Pranto para o Manduka

RIO DE JANEIRO - Estava fora do Rio quando soube da morte de Manduka, um dos artistas mais perturbadores de sua geração. Filho de Thiago de Mello e da jornalista Pomona Politis, afilhado do poeta Manuel Bandeira, Manduka trilhou um caminho próprio em seu tempo, morando em diversos países -Chile, Venezuela, Alemanha, França, México, Espanha-, sempre compondo ou vivendo algum lance importante.
Na Argentina, fez com Augusto Boal a trilha musical de "A Tempestade", uma adaptação da peça de Shakespeare. Teve diversos parceiros, inclusive Dominguinhos, com quem compôs "Quem me Levará Sou Eu", canção que ganhou um festival da TV Tupi, interpretada por Fagner.
Amigo e devoto de Glauber Rocha, fez a trilha sonora do documentário de Erik Rocha sobre a passagem do cineasta em Cuba. E assinou a trilha de outro documentário importante, sobre José Lins do Rego, de Vladimir Carvalho.
Ultimamente, vinha desenvolvendo estudos de fusão em desenhos de bico-de-pena com lápis de cor e pastel seco, aliados à tecnologia digital. No trivial variado de cada dia, era um grande sujeito em todos os sentidos, sabendo imitar Nelson Rodrigues, Glauber, o próprio pai, com uma perfeição que dava medo.
Certa vez, imitando Glauber em meu escritório, assustou um amigo que entrou de repente e pensou num milagre, custou a acreditar numa imitação, pensou que Manduka era realmente o Glauber redivivo.

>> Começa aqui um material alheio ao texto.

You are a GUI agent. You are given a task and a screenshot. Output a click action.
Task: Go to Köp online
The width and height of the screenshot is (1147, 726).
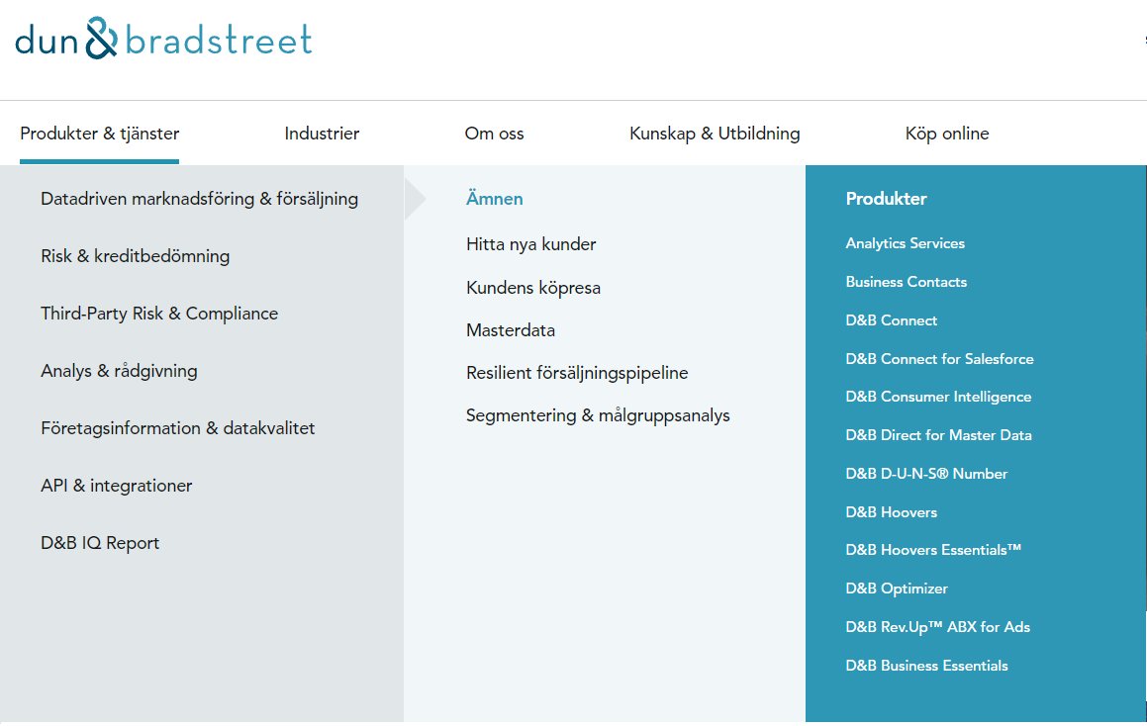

Conheci-o criança, de castigo, na editora em que Thiago trabalhava. Manduka ficara em segunda época e o pai levava-o a todos os cantos, obrigando-o a repassar as matérias. O garoto fingia estudar, me olhava com a cara de quem estava perdendo tempo. Um tempo que agora se fechou, para o pai e para o amigo.